The highway legislation, also called the Fixing America’s Surface Transportation (FAST) Act, authorizes $305 billion in federal funding for highway programs for five years, including the National Highway Performance Program (NHPP), the Surface Transportation Block Grant Program (STBGP) and the Highway Safety Improvement Program (HSIP). Peters’ provision authorizes states to use funds from NHPP, STBGP and HSIP to incorporate V2I technology in infrastructure upgrades.
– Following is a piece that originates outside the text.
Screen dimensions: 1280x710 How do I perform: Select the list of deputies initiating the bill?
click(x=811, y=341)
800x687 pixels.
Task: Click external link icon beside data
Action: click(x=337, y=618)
V2I technologies include wireless exchanges of safety and operational information between connected vehicles and infrastructure to help prevent collisions, relieve traffic congestion and reduce unnecessary energy consumption. Examples of V2I applications include monitors on bridges that communicate ice accumulation to approaching vehicles, traffic signals that warn vehicles of stopped traffic, or sensors warning of nearby emergency vehicles or work zones. A 2013 National Highway Traffic Safety Administration (NTHSA) study found that vehicle-to-vehicle and V2I technologies could save lives by eliminating up to 80 percent of vehicle accidents involving non-impaired drivers.
The final package also includes a Peters’ provision that requires the Secretary of Transportation, the National Transportation Safety Board (NTSB) and Amtrak to conduct a post-accident assessment of Amtrak’s emergency preparedness plan and its response to families during the devastating crash in Philadelphia earlier this year that killed eight passengers and injured more than 200 others. The assessment will include a review of whether these plans adequately met the needs of passengers involved in the crash and their families, and a determination of how these plans can be improved. Peters’ suggested areas of review include the notification of emergency contacts, dedication of staff for family assistance, creation of family assistance centers at the location of an accident and the creation of a single customer service entity to assist passengers and their families after a crash.
“Family members of passengers who have been involved in an train derailment are filled with anxiety for the safety of their loved ones, and they should not have to worry about a lack of clear information or assistance,” said Senator Peters. “This measure will help ensure that Amtrak can provide passengers and family members the assistance they need in the wake of an accident.”
The legislation also includes a provision to reauthorize the charter for the Export-Import Bank, which expired earlier this year. Peters has called for the renewal of the bank’s charter because of the vital role it plays as a tool for economic growth. Last year, the Export-Import Bank supported more than 164,000 jobs and backed $27.4 billion in U.S. exports for businesses across the country, including $10 billion in exports by small businesses, which make up nearly 90% of Ex-Im's transactions. Since 2007, the Export-Import Bank has supported 228 Michigan exporters selling $11 billion worth of goods to places like Saudi Arabia, Mexico and Canada.